**Records supplied**
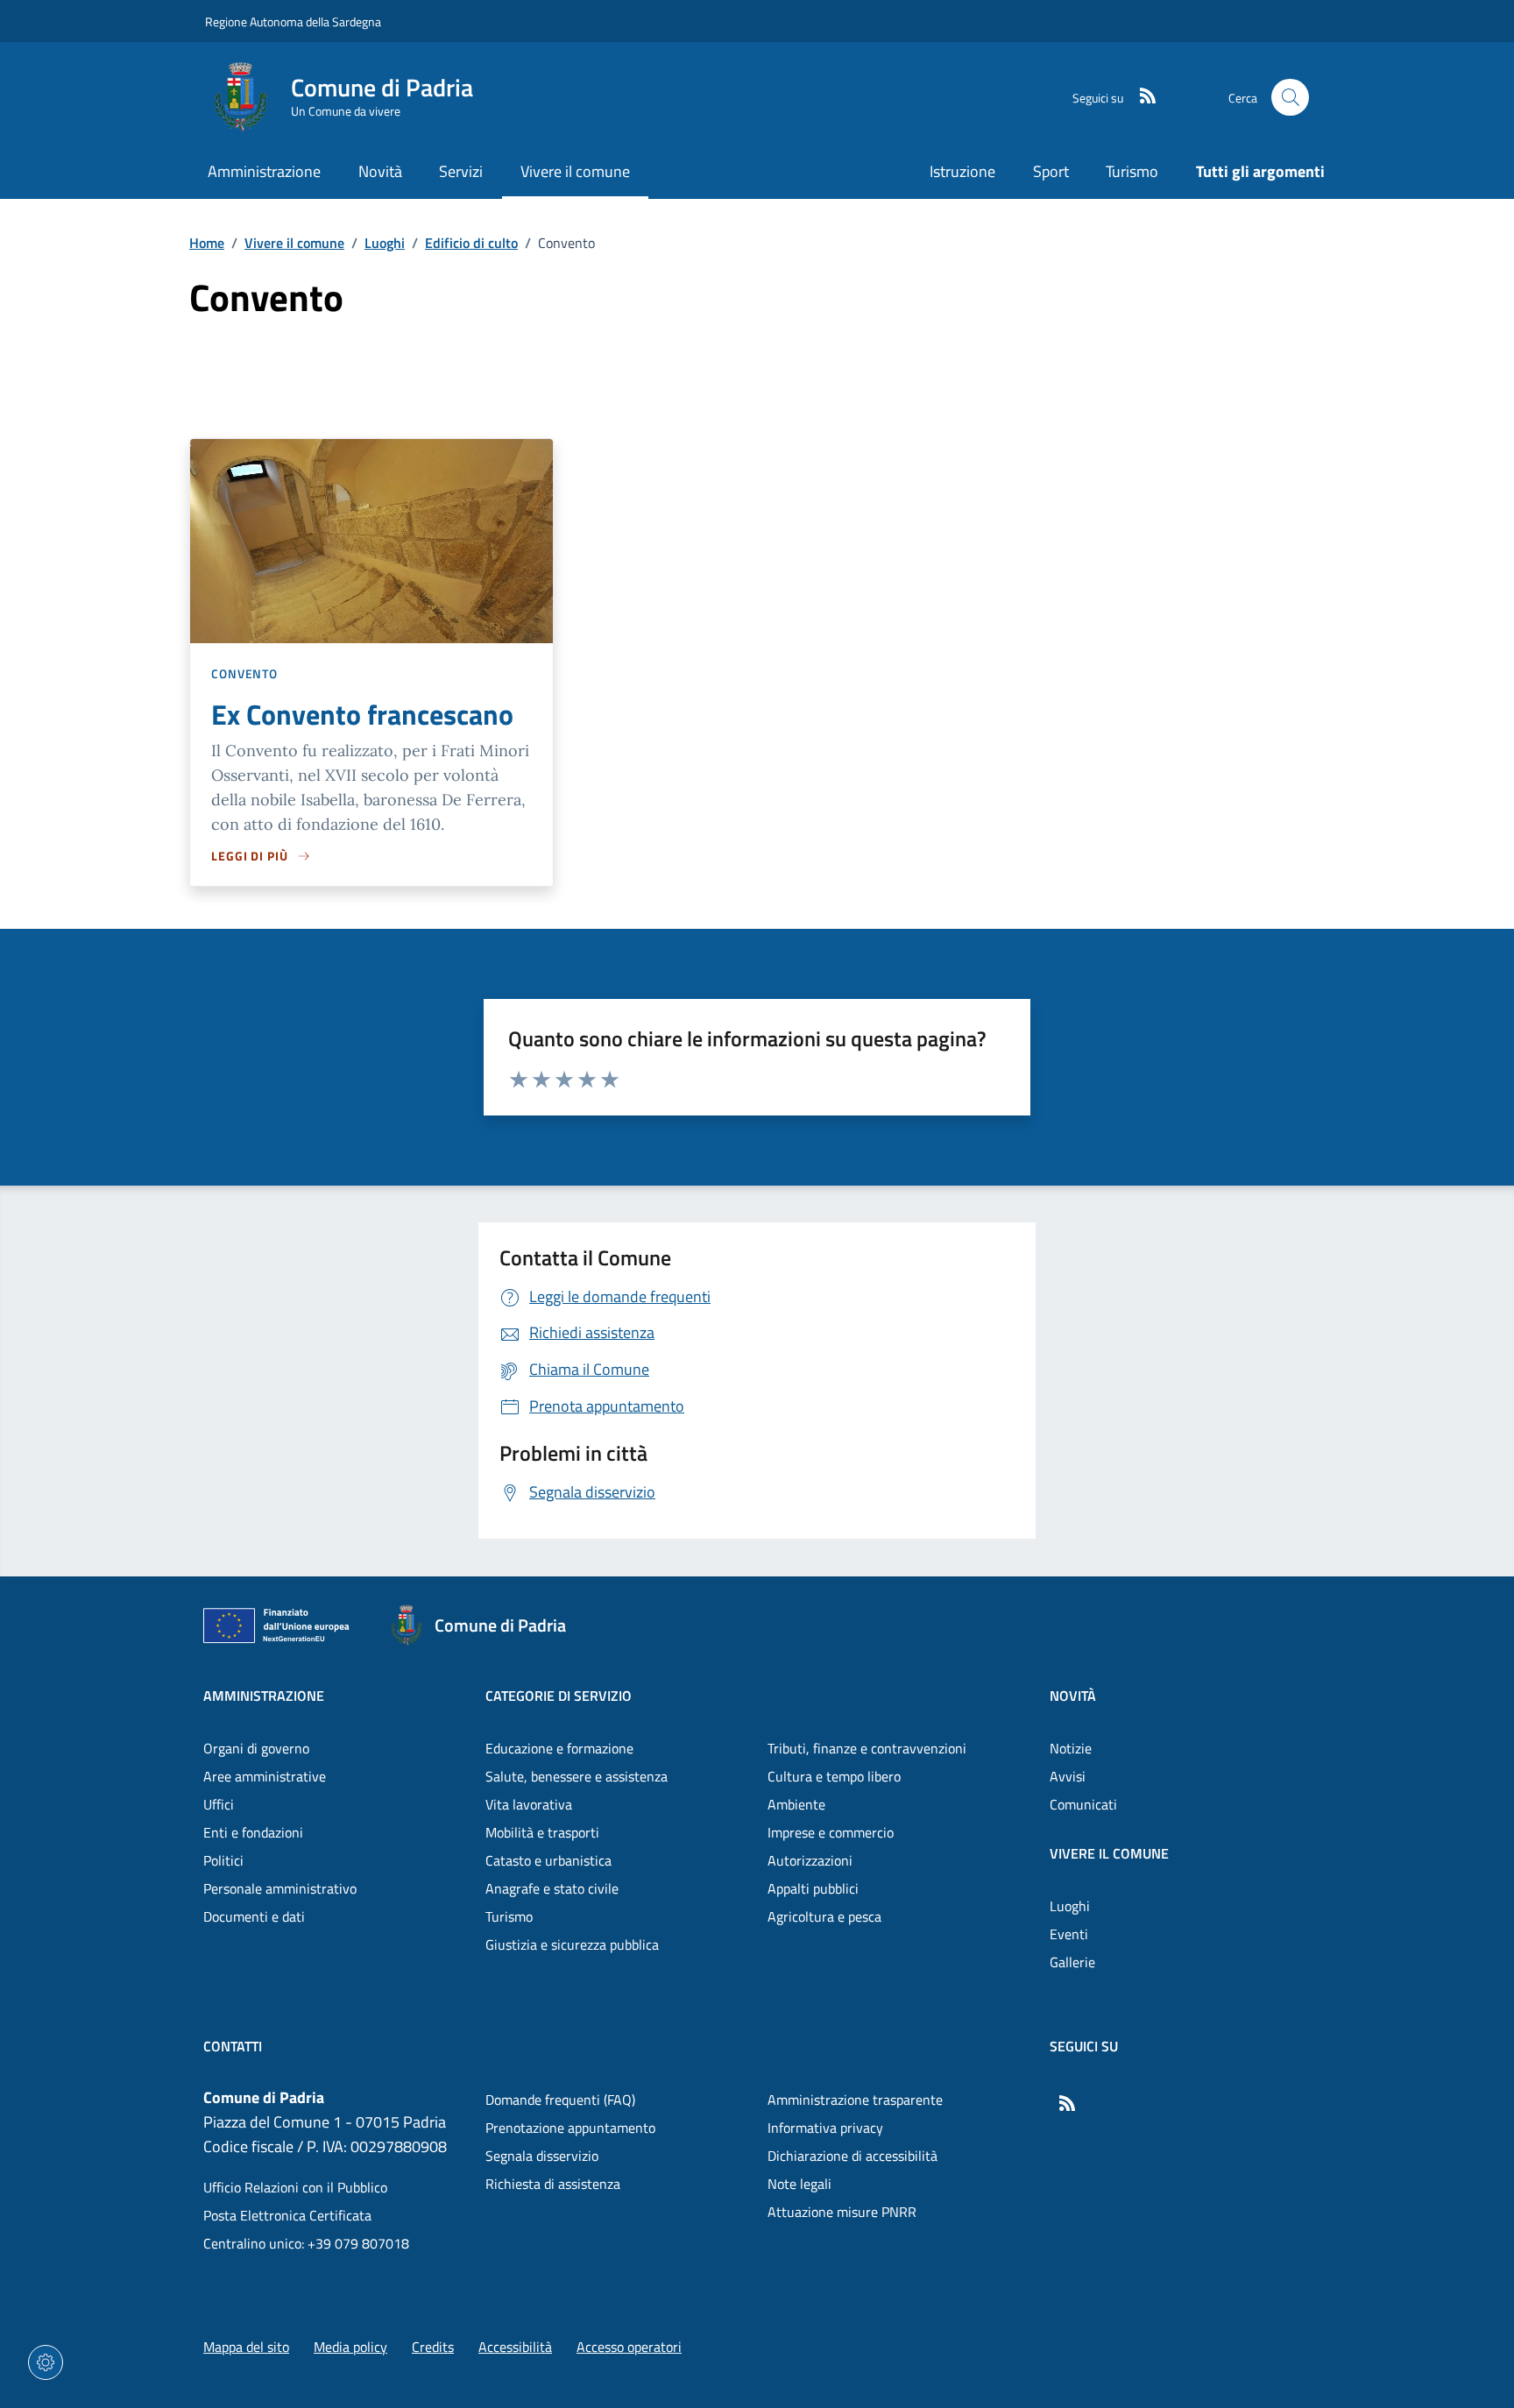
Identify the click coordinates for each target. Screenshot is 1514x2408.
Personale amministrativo (280, 1888)
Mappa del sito (246, 2346)
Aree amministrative (264, 1776)
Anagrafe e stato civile (552, 1888)
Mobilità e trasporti (542, 1832)
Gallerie (1072, 1961)
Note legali (799, 2183)
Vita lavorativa (528, 1804)
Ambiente (796, 1804)
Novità (1073, 1695)
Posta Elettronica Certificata (287, 2215)
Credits (433, 2346)
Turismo (1132, 171)
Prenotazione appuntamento (570, 2127)
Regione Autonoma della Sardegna (293, 21)
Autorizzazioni (810, 1860)
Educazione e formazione (559, 1748)
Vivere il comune (294, 242)
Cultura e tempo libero (834, 1776)
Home (206, 242)
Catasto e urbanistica (548, 1860)
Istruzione (962, 171)
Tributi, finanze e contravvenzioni (867, 1748)
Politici (223, 1860)
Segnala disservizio (541, 2155)
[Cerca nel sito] (1290, 98)
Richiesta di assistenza (552, 2183)
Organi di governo (256, 1748)
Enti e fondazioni (253, 1832)
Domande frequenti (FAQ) (560, 2099)
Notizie (1071, 1748)
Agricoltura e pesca (824, 1916)
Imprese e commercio (831, 1832)
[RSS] (1140, 97)
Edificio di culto (471, 242)
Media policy (350, 2346)
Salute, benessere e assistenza (576, 1776)
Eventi (1069, 1933)
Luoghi (384, 242)
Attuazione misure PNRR (842, 2211)
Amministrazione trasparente (855, 2099)
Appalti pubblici (813, 1888)
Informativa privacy (825, 2127)
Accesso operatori (629, 2346)
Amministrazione (263, 1695)
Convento (244, 673)
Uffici (218, 1804)
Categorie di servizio (558, 1695)
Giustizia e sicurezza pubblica (572, 1944)
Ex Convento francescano (362, 714)
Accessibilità (515, 2346)
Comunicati (1083, 1804)
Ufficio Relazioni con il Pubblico (295, 2187)
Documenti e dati (254, 1916)
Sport (1051, 171)
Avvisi (1068, 1776)
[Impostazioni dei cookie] (45, 2362)
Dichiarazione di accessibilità (852, 2155)
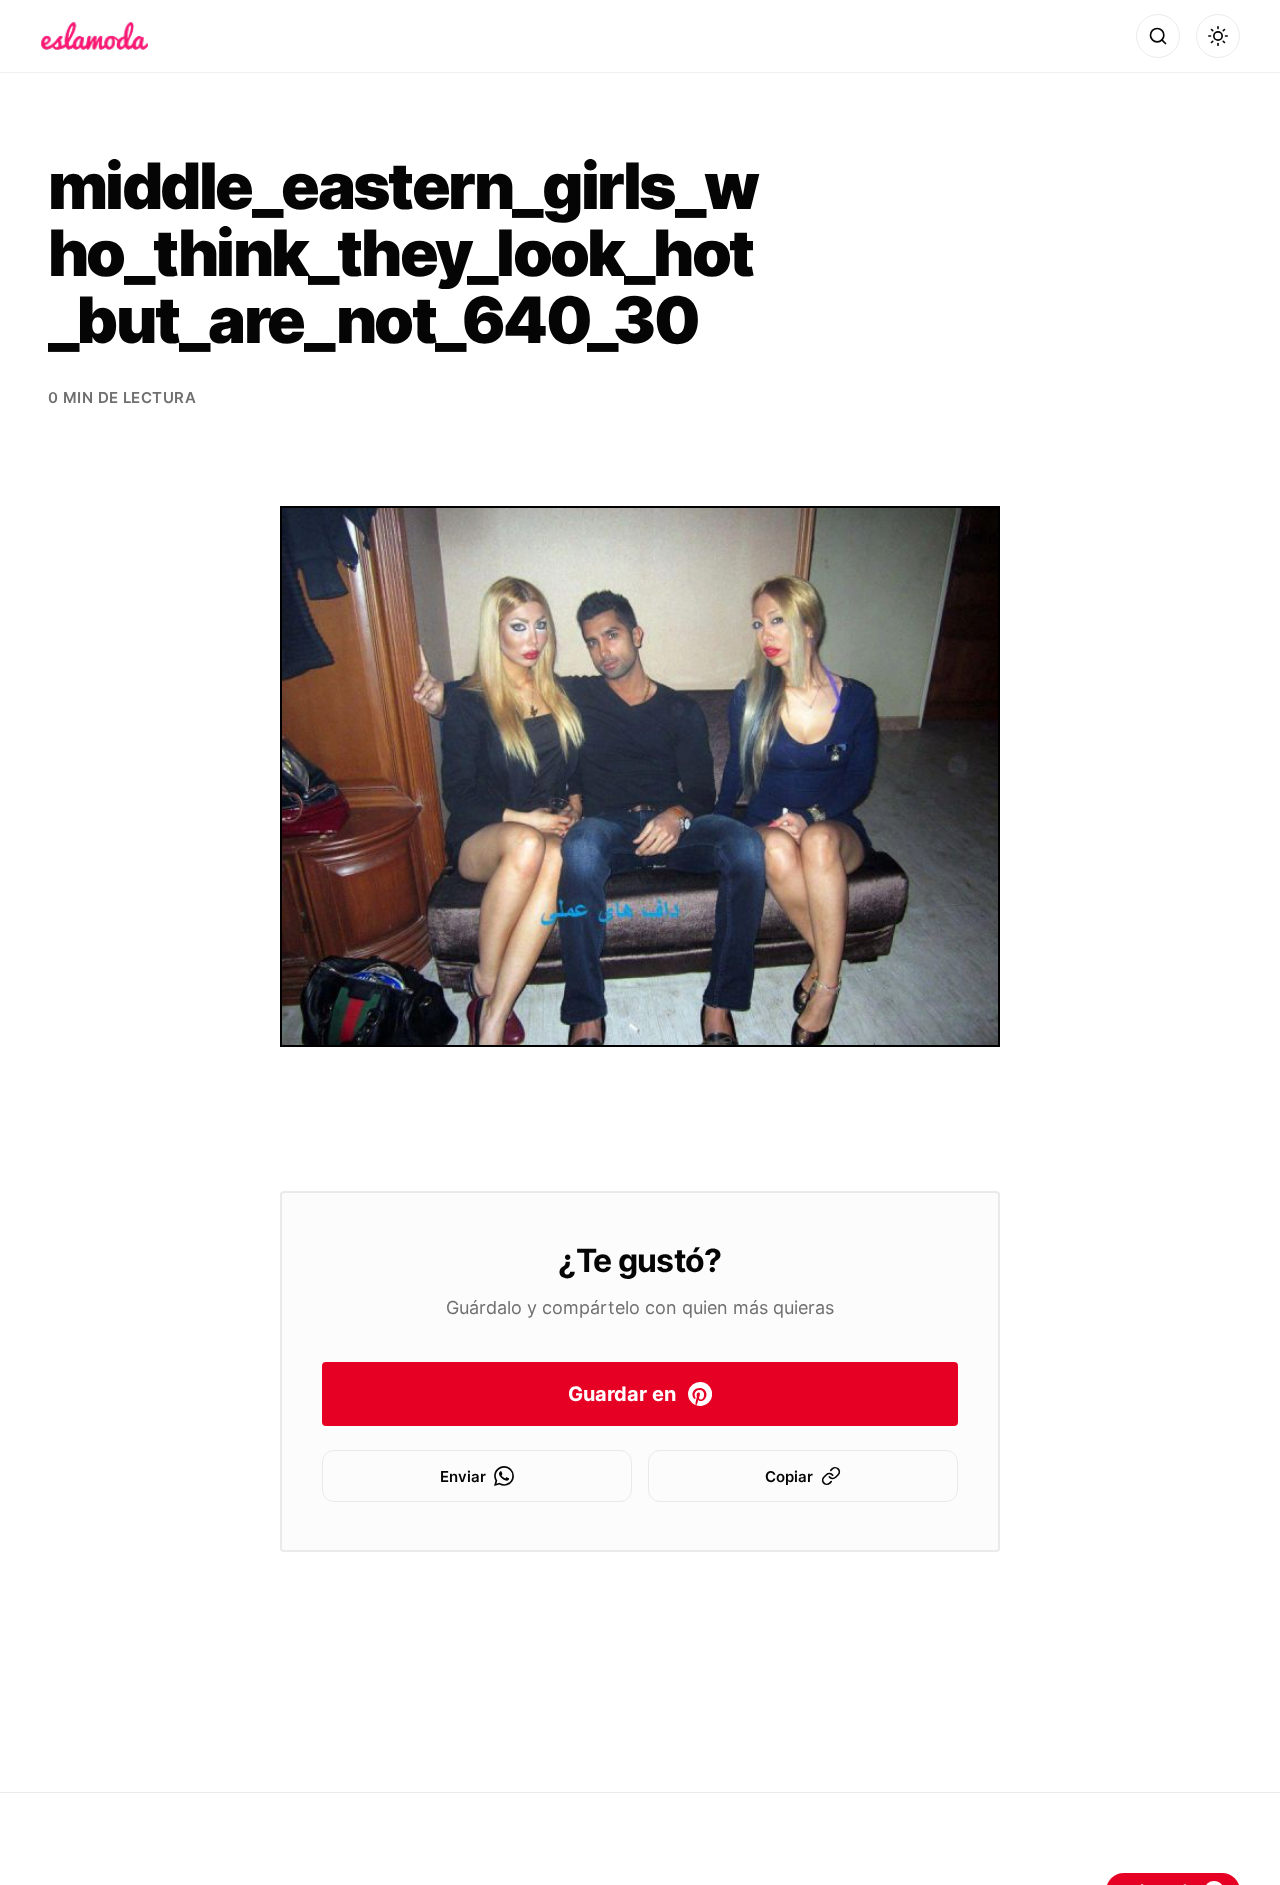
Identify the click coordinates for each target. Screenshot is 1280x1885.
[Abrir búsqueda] (1158, 36)
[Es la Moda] (94, 36)
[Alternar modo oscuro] (1218, 36)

**Task requirements**
Produce only the lines from the line containing "Segnala disservizio (541, 2155)" through the line containing "Sport (1051, 171)", inclusive of both, exactly as they stand in the entries above.

**Reply**
Segnala disservizio (541, 2155)
[Cerca nel sito] (1290, 98)
Richiesta di assistenza (552, 2183)
Organi di governo (256, 1748)
Enti e fondazioni (253, 1832)
Domande frequenti (FAQ) (560, 2099)
Notizie (1071, 1748)
Agricoltura e pesca (824, 1916)
Imprese e commercio (831, 1832)
[RSS] (1140, 97)
Edificio di culto (471, 242)
Media policy (350, 2346)
Salute, benessere e assistenza (576, 1776)
Eventi (1069, 1933)
Luoghi (384, 242)
Attuazione misure PNRR (842, 2211)
Amministrazione trasparente (855, 2099)
Appalti pubblici (813, 1888)
Informativa privacy (825, 2127)
Accesso operatori (629, 2346)
Amministrazione (263, 1695)
Convento (244, 673)
Uffici (218, 1804)
Categorie di servizio (558, 1695)
Giustizia e sicurezza pubblica (572, 1944)
Ex Convento francescano (362, 714)
Accessibilità (515, 2346)
Comunicati (1083, 1804)
Ufficio Relazioni con il Pubblico (295, 2187)
Documenti e dati (254, 1916)
Sport (1051, 171)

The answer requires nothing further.